I guess if the fans in the UK are willing to pay to watch fights on a frequent basis, it’s too hard for the networks to resist. The main problem with that is by flooding the market with so many PPV fights involving mediocre fighters, it could hurt the pay-per-view model.
Too many PPV events
If boxing fans lose interest in paying to see fights due to so many substandard fighters fighting on pay television, it could hurt the sport. It’s like going to a restaurant that serves bad food. Some people will put up with for a while, but eventually, they give up going to that place and move on.
Arum’s argument is more about being selective about which fights are put on PPV, and don’t turn everything under the sun into a fight where fans have to pay to see it. Also, not letting up on the pay-per-view events with so many people are unemployed, it can be construed as being thoughtless and self-serving.
Ideally, PPV should be reserved for rare occasions where you have a super popular fighter or an event that rates being sold. But when it gets to the point where fans are needing to pay to see fights cards once or twice or month, that’s too much.
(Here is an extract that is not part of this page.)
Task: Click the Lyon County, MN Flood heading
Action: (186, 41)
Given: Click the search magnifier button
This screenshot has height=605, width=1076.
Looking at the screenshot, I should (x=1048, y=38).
Fans won’t put up with that for long, especially if the fights that they’re paying leave them unsatisfied. There’s a real good chance that British boxing fans are going to be upset with the outcomes for the Usyk vs. Chisora and Povetkin vs. Whyte II fights because the home fighter will likely lose badly.
UK fans are hoping that Chisora and Whyte win their respective fights, but if that doesn’t turn out to be the case, we may hear a lot of grumbling from bitter fans, feeling like they wasted their money, and they should have known better.